Saturday, September 16, 2006

Indebted to Debt Relief

An interesting and provocative discussion of the reaction within Africa to the much publicised Debt Relief program implemented by the G8 countries. Applauded by many celebrities in the west, debt relief embraces many components of politically correct development that are thought of as axiomatic constructs such as "pro-poor" development, poverty reduction and sustainability.
The problem is not necessarily with these concepts. It rests in the manner with which these concepts are defined:
  • as static end products, rather than as dynamic processes for change; and,
  • as politically correct directives within centralised bureaucratic planning, rather than as market-driven incentives.
Sustainability is not an ecological construct: it is the integration of environment, economy and society. Without a productive economy, there can be no caring and compassionate society. Without a just society, there is no environmental responsibility. Translating the theory of sustainability into practice requires leadership, entrepreneurship and capacity building. Media pronouncements and publicity are a poor substitute for real initiatives and the awareness of local context necessary for successful implementation of sustainability principles. Empowerment entails people taking power over their lives. Debt Relief removes them from that possibility. Worse it gives them additional bureaucratic drag and additional taxes.
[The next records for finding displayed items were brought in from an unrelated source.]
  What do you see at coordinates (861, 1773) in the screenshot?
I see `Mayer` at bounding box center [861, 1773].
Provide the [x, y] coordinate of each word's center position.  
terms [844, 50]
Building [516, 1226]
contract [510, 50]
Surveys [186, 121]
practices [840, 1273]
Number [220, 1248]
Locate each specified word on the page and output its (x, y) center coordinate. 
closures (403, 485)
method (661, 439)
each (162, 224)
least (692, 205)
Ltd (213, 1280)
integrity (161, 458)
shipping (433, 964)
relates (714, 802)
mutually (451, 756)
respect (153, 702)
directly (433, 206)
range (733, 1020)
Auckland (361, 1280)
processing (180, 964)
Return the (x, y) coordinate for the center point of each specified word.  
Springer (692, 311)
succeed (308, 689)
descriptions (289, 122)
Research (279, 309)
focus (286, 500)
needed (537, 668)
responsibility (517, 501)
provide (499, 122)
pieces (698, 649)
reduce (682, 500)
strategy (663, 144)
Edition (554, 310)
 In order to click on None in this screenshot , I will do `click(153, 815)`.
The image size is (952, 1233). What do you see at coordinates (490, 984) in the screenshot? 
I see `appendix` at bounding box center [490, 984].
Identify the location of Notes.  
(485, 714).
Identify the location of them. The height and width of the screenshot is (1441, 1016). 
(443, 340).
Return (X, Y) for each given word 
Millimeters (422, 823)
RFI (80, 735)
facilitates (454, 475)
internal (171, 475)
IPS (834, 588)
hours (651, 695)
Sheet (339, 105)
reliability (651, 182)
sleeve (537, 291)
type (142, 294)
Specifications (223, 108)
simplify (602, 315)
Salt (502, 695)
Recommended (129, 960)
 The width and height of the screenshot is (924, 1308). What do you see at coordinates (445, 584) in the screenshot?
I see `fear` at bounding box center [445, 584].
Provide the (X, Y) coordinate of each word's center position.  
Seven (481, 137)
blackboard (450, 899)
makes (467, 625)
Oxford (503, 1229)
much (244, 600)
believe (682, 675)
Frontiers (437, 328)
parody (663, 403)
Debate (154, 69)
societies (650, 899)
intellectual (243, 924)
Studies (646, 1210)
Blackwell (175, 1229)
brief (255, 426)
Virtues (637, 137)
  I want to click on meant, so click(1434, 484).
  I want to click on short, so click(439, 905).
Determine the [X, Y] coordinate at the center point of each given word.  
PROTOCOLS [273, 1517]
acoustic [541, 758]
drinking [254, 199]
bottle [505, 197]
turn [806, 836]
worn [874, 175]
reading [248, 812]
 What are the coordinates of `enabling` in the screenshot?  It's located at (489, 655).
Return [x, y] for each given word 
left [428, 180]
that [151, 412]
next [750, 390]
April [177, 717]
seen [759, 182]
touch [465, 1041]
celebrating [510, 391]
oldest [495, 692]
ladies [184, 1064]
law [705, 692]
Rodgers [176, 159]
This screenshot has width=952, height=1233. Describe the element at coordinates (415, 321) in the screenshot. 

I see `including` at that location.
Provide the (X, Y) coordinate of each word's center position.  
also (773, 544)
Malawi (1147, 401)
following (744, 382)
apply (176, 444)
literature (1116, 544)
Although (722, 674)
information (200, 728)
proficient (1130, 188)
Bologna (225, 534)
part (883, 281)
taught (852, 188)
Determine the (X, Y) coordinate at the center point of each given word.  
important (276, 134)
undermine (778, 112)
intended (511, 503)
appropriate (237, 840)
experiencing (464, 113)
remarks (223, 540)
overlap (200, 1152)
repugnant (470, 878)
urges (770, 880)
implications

Sustainability need not be antithetical to the processes of globalization. Indeed, I would argue the only way to successfully implement any sustainability initiative, is to utilise the very processes that continue to drive globalisation, namely: the democratization of technology, information and commerce. Claiming to be "pro-poor" in the name of poverty reduction, while foisting layers of bureaucratic oversight on developing countries, is to curtail the very economics of growth necessary for sustainable development to occur.